AVAILABLE RECORDS:
-----

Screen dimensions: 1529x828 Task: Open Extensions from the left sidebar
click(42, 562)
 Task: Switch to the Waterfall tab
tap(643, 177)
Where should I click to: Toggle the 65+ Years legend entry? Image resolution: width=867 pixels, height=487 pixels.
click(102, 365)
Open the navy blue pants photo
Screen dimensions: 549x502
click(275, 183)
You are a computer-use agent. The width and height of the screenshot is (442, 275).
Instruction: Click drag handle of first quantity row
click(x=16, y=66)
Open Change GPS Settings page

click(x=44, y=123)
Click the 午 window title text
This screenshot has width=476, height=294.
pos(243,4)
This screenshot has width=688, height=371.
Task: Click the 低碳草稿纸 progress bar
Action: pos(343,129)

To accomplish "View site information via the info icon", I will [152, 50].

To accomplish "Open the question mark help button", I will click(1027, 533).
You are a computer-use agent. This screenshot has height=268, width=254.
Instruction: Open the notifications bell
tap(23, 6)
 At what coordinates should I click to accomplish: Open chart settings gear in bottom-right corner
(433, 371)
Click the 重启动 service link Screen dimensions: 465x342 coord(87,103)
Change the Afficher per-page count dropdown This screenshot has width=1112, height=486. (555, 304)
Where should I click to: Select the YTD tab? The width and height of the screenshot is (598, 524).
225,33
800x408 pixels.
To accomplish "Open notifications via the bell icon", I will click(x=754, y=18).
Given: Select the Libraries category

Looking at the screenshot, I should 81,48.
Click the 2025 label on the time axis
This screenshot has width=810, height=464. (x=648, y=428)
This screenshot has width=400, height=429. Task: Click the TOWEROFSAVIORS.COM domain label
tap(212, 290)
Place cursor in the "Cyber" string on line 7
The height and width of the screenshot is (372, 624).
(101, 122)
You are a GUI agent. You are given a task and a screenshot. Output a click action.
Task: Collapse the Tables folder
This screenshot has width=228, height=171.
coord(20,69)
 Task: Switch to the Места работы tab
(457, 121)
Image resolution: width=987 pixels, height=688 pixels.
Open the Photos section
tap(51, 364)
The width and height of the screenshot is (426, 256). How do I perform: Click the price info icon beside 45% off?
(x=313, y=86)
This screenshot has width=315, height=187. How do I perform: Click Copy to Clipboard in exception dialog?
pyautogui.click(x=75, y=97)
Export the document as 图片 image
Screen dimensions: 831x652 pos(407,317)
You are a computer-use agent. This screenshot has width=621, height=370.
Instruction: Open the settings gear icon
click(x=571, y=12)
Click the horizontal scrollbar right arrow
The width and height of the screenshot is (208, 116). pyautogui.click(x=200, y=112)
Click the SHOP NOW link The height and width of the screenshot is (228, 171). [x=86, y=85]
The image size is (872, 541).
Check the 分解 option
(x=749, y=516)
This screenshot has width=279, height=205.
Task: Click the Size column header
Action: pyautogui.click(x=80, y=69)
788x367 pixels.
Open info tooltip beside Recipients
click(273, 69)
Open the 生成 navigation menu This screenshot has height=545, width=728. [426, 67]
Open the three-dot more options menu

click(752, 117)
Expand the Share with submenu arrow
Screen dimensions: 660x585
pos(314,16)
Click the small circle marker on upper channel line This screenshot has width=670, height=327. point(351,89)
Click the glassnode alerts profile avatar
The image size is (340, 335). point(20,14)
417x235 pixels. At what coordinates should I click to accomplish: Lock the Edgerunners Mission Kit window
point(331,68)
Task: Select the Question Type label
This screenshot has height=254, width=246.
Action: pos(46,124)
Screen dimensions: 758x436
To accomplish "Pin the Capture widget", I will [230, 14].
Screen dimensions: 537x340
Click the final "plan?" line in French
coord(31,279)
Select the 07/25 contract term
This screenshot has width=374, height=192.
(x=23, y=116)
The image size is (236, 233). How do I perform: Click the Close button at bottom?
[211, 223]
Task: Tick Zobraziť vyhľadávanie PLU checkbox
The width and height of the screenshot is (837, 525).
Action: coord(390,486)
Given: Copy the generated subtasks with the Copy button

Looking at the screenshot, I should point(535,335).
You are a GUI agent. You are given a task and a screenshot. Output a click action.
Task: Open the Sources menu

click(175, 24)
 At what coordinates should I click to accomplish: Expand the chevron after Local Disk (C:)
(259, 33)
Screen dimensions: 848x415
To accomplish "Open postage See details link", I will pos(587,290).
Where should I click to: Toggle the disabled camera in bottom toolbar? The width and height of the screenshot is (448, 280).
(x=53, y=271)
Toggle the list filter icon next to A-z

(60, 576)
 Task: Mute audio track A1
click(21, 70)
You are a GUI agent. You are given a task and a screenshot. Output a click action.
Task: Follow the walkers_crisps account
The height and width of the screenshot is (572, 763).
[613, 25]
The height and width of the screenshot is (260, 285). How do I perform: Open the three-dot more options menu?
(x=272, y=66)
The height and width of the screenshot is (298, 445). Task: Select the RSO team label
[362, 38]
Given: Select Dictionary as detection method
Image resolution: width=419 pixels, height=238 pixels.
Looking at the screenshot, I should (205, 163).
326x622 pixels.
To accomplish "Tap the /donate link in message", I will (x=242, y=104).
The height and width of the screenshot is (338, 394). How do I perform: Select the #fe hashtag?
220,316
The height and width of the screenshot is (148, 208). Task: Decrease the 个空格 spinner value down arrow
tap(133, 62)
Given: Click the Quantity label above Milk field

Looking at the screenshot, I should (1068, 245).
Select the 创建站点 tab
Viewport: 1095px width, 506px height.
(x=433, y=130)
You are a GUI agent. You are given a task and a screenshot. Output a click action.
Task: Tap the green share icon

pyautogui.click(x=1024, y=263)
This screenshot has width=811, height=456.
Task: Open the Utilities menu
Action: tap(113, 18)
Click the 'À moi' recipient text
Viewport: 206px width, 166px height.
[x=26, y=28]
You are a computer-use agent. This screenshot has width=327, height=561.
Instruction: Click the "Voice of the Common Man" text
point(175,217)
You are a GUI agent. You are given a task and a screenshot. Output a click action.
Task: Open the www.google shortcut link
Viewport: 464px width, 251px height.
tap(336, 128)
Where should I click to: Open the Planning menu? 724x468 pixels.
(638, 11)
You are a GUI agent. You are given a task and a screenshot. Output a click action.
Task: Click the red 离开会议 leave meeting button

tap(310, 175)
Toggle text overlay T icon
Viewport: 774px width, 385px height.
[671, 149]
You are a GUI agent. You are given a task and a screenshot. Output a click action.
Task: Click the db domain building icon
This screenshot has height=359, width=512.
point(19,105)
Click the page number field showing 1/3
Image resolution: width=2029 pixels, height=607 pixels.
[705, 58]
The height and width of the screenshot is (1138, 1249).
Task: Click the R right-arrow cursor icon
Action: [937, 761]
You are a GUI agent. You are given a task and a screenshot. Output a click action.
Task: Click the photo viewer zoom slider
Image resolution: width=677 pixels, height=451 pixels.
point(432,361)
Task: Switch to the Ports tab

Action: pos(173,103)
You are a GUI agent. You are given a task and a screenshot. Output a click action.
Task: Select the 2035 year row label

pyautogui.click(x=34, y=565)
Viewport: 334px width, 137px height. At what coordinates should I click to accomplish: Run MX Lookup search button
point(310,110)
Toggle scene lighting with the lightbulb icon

-----

Among the records, find every line holding the word "link" and copy it.

Click the 重启动 service link Screen dimensions: 465x342 coord(87,103)
Click the SHOP NOW link The height and width of the screenshot is (228, 171). [x=86, y=85]
To accomplish "Open postage See details link", I will pos(587,290).
To accomplish "Tap the /donate link in message", I will (x=242, y=104).
Task: Open the www.google shortcut link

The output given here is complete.